Start of Data for the task
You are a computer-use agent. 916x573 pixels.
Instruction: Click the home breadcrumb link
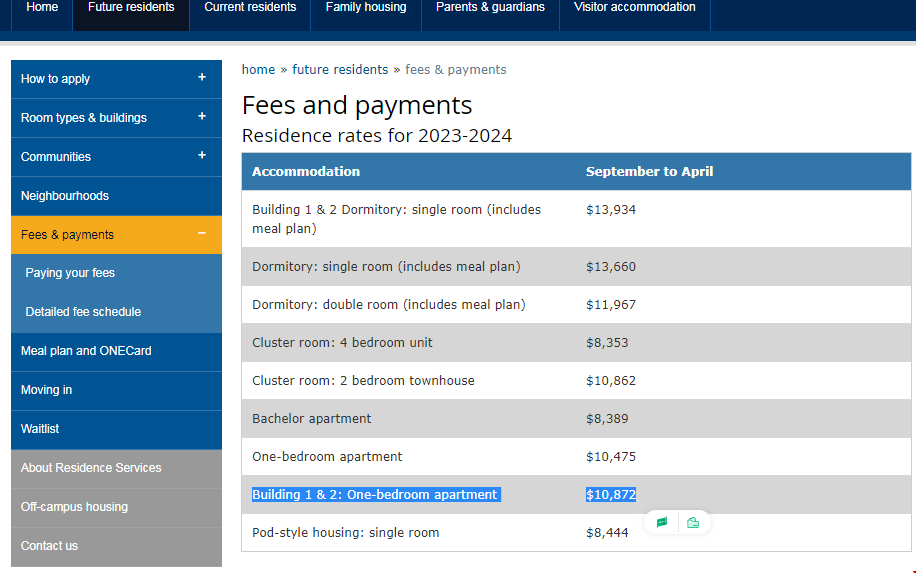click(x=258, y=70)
End of Data for the task
Start of Data for the task
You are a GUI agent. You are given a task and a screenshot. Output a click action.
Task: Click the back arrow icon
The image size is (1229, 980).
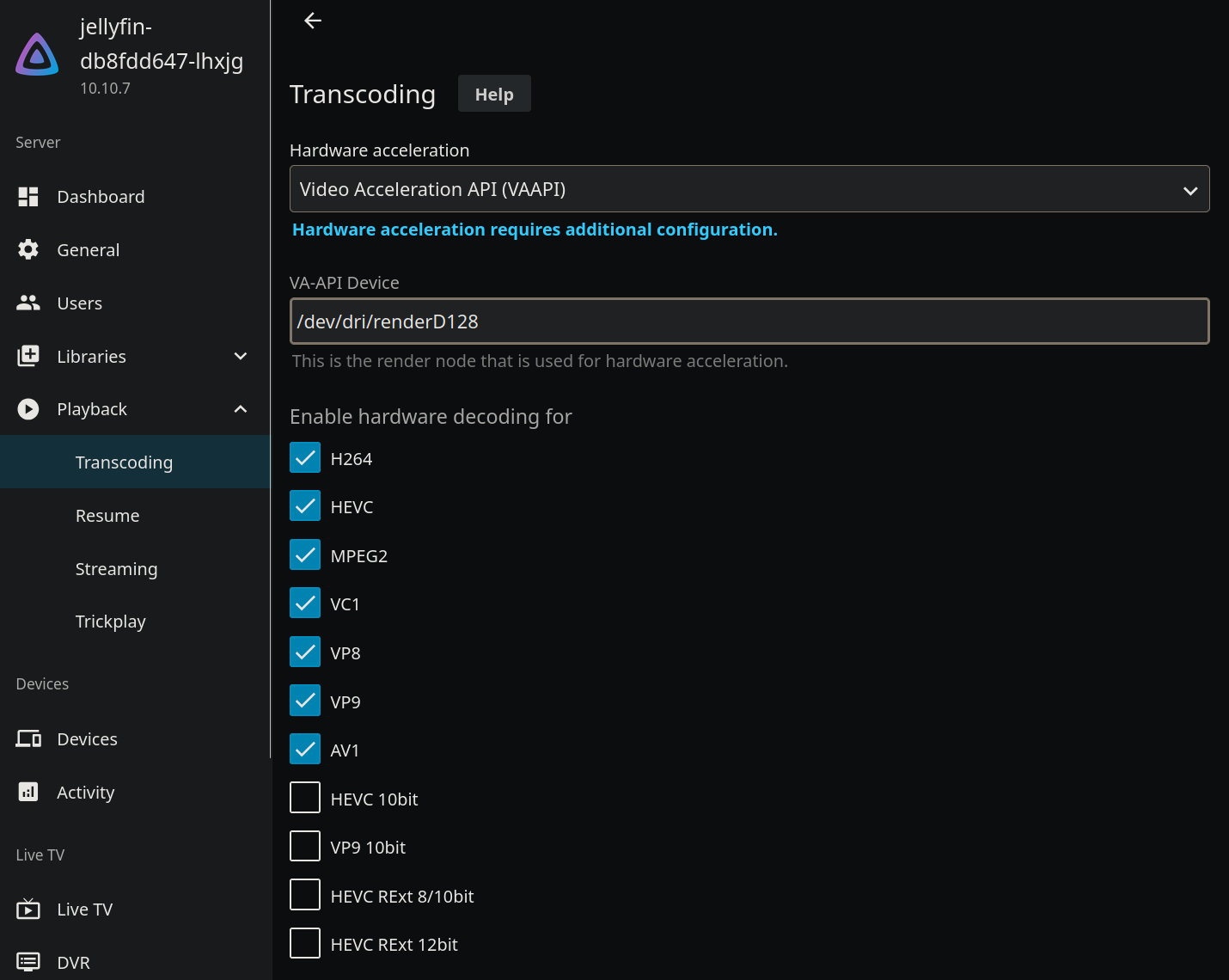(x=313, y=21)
End of Data for the task
= Task requirements =
Copy out the stretch from the line that contains "You are a GUI" through the line that contains "(x=313, y=21)", renaming "arrow" as "chevron" and changing nothing else. Leave the pictures out.

= The reply =
You are a GUI agent. You are given a task and a screenshot. Output a click action.
Task: Click the back chevron icon
The image size is (1229, 980).
(x=313, y=21)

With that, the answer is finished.